### Given task
Copy every line of the rows below word for word, leaving out the pictures.

Stored data entries:
_ _ _ _ _
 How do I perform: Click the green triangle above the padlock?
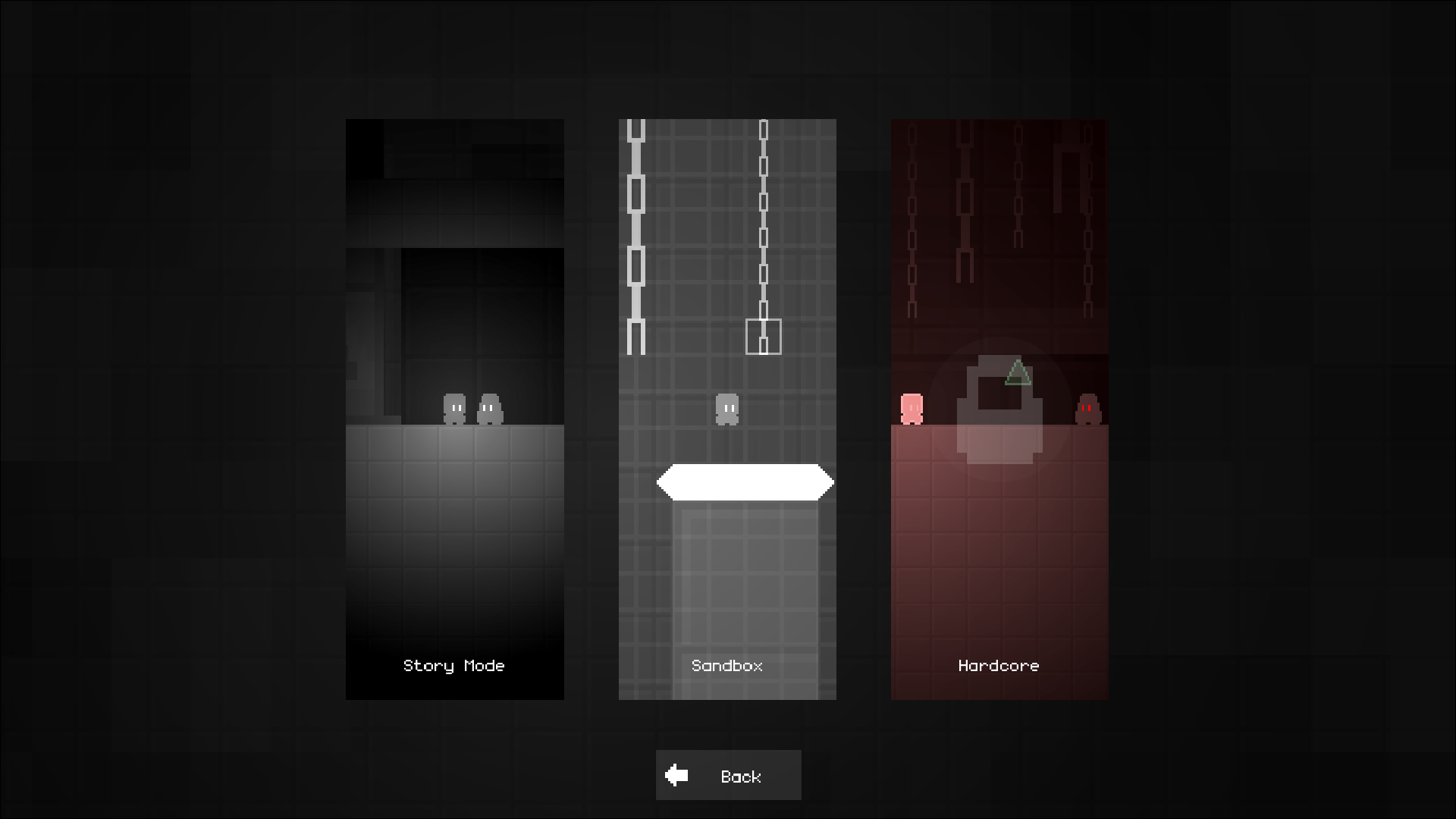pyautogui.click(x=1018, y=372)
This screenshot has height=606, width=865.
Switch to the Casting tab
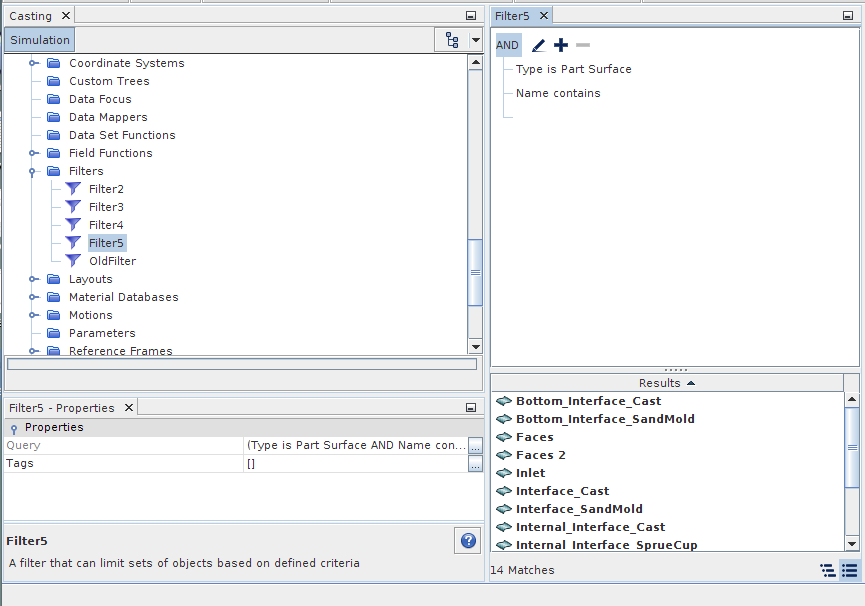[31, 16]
_ _ _ _ _
### Output for this exercise
 How do I perform: Click the green triangle above the padlock?
pyautogui.click(x=1018, y=372)
This screenshot has height=606, width=865.
Switch to the Casting tab
[31, 16]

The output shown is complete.